June 4, 2020 / 10:12 AM / a month ago

Florida offers drive-through Botox to quarantined residents

MIAMI (Reuters) - Quarantined Florida residents worried about their laughter lines and crows’ feet need frown no longer - Botox is back, and it’s being offered at a drive-through.

On May 4, the U.S. state allowed a partial relaxing of restrictions imposed to slow the coronavirus pandemic. That means certain elective medical procedures could resume, including Botox injections and cosmetic surgery.

Michael Salzhauer, a plastic surgeon known as ‘Dr. Miami’ who has also starred in a reality television show, has been conducting drive-through Botox injections in the garage of his building in the posh Miami neighborhood of Bal Harbour.

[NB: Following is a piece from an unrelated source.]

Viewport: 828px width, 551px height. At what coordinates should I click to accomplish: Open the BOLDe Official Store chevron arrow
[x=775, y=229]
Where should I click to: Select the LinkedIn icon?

Salzhauer said the idea struck him as he was sitting in his car waiting for a blood test for COVID-19 antibodies.

“The areas that we inject Botox are the upper face, exactly the parts of the face that aren’t covered by the mask so it’s really ideal,” Salzhauer said, while wearing a mask, face shield and surgical gown as he waited for his next drive-up patient.

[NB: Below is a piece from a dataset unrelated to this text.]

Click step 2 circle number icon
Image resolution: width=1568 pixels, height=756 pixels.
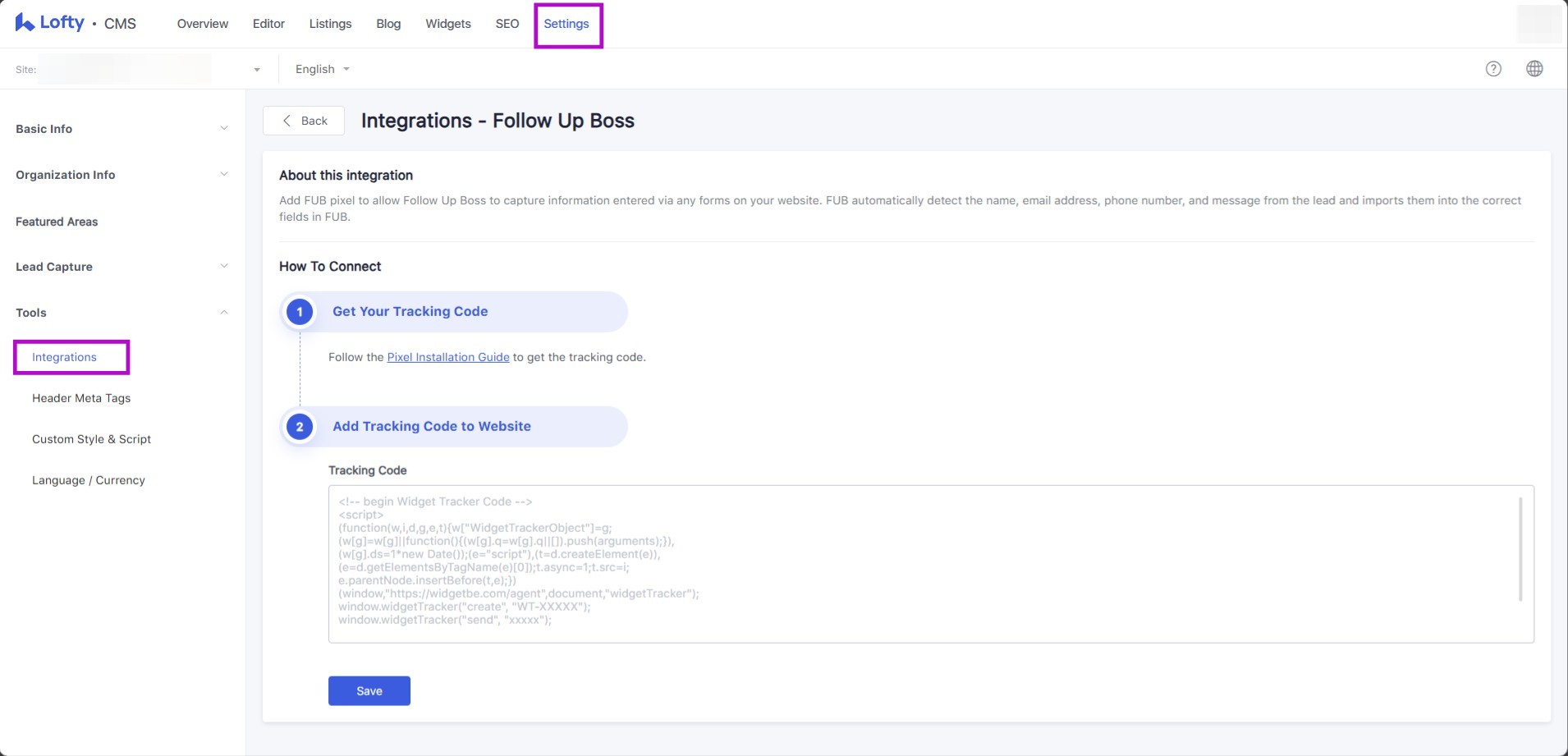click(x=300, y=427)
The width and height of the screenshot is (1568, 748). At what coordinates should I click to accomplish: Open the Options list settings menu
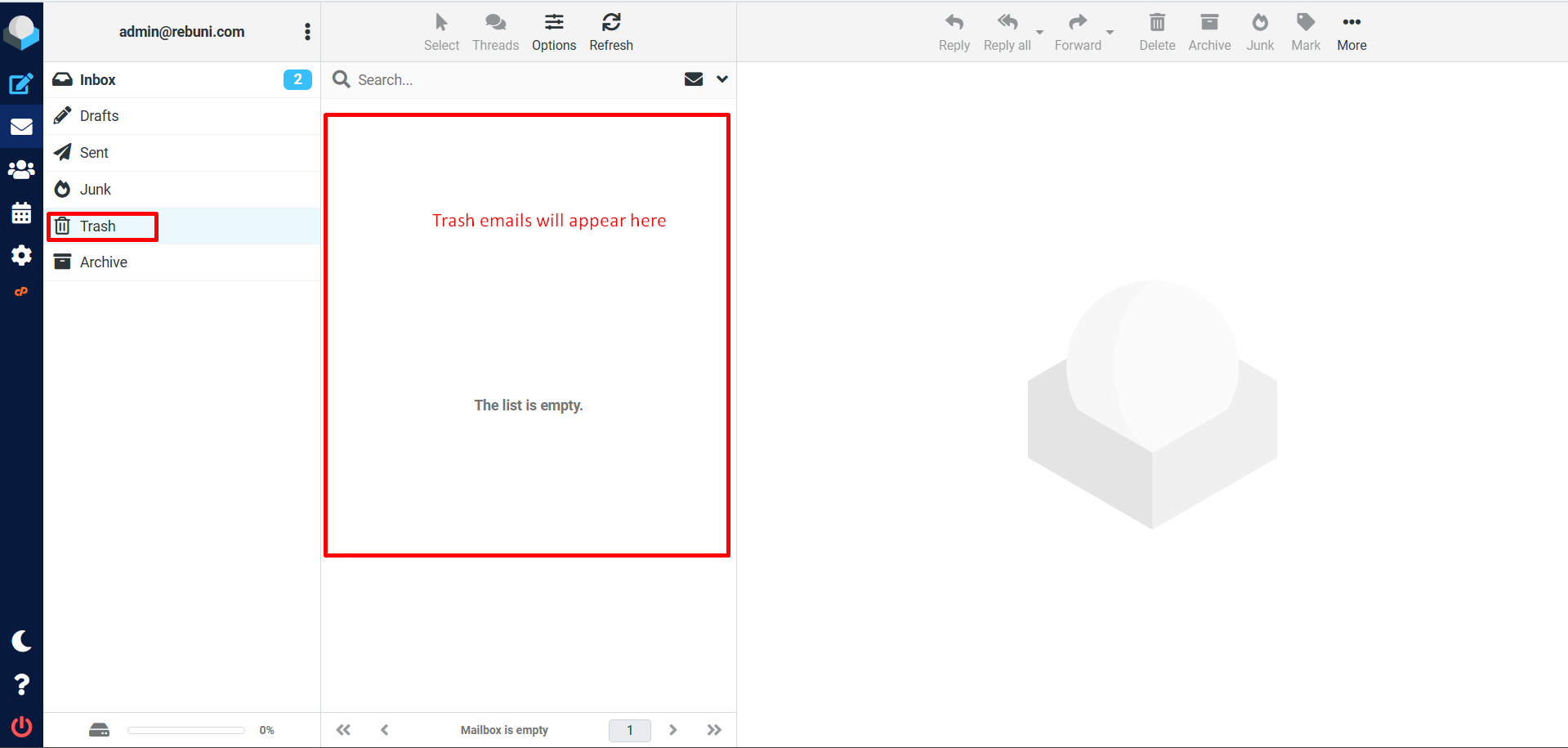click(553, 31)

Patients sign up online, paying an average of $600 each for a stippling of shots across their foreheads.

Arman Ohevshalom, 36, was enthusiastic as he waited in line with his wife in their car, although it was their first time receiving the injections.

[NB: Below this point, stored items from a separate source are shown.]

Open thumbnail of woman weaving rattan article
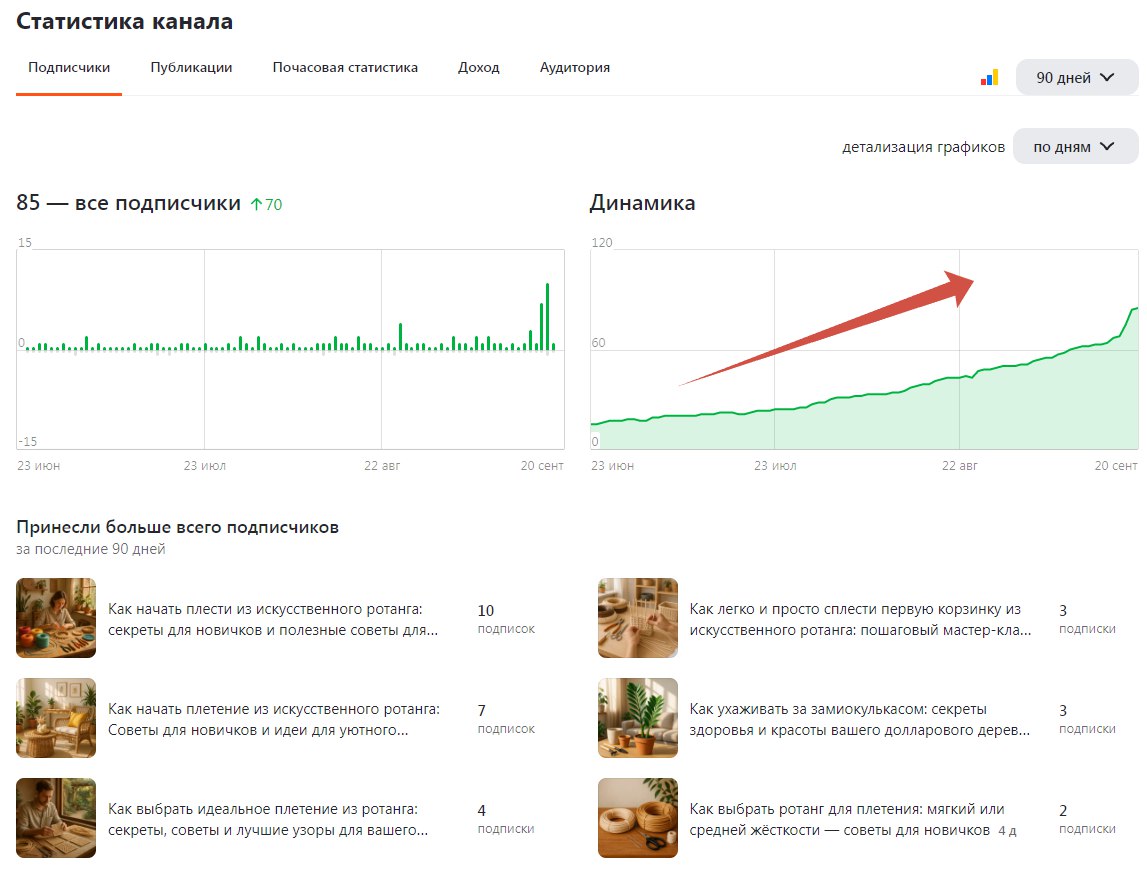This screenshot has height=882, width=1147. (56, 618)
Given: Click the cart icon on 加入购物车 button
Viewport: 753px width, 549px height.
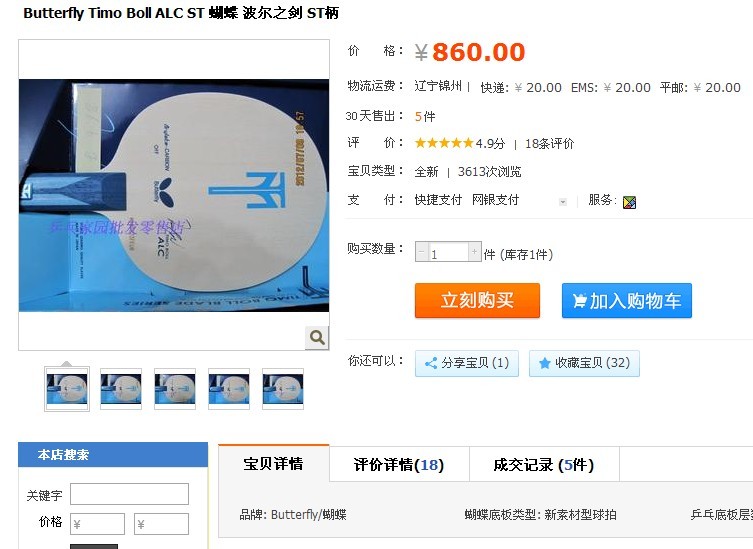Looking at the screenshot, I should [x=579, y=301].
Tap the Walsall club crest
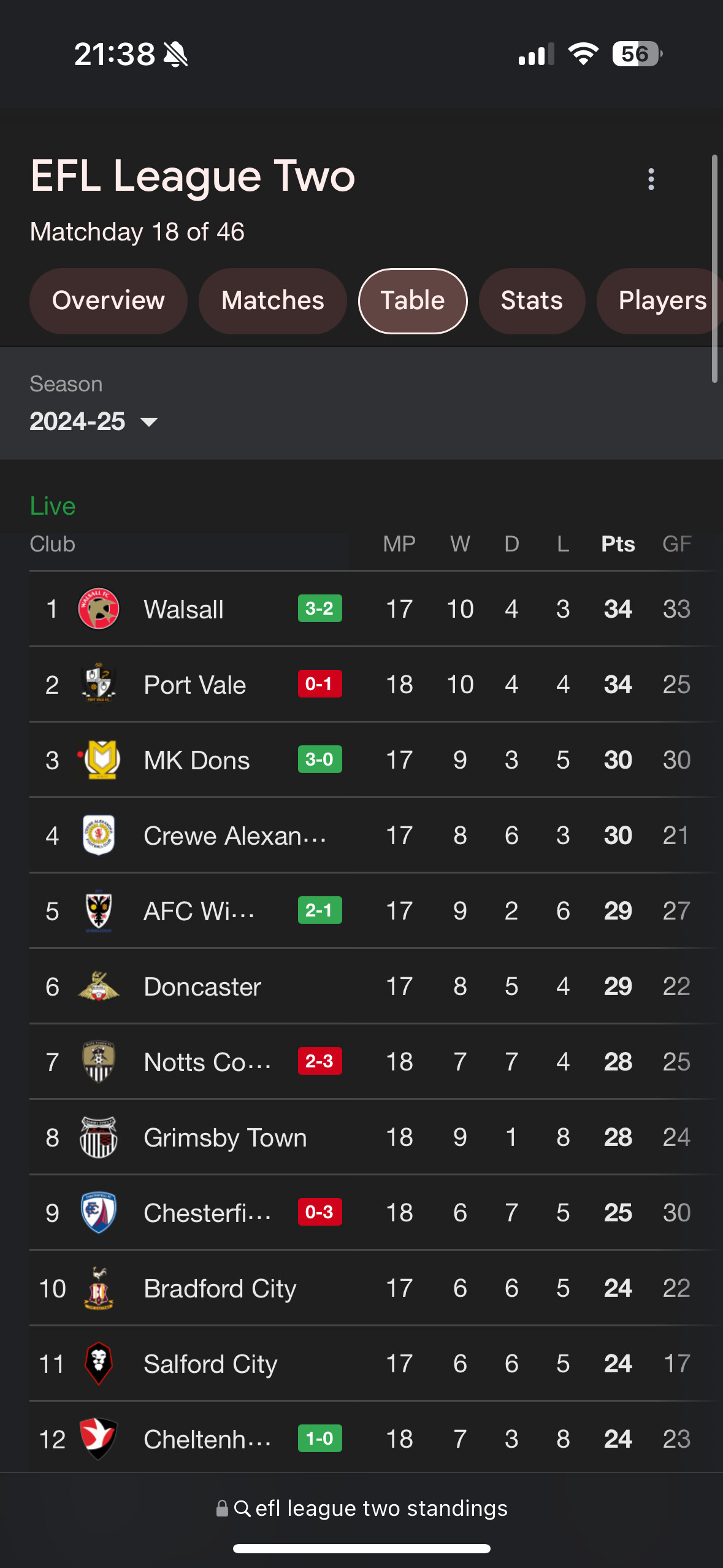Viewport: 723px width, 1568px height. 99,609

“It’s very creative, and after seeing how they’re running it I feel just as comfortable as I would in the office,” he said.

Slideshow (9 Images)

Florida’s tattoo artists, however, are frustrated. Shuttered since March, they asking why they cannot open, too.

Botox injections are “kind of like tattooing, he’s injecting stuff into the skin,” said tattoo shop owner Chico Cortez. Florida is home to about 10,000 working tattoo artists, according to the Florida Professional Tattoo Artist Guild.

An e-mailed statement from a Miami-Dade County spokesperson said Mayor Carlos Gimenez has yet to set a date for reopening tattoo shops. “He is working with industry members and the medical experts to come up with the best way to reopen safely,” it said.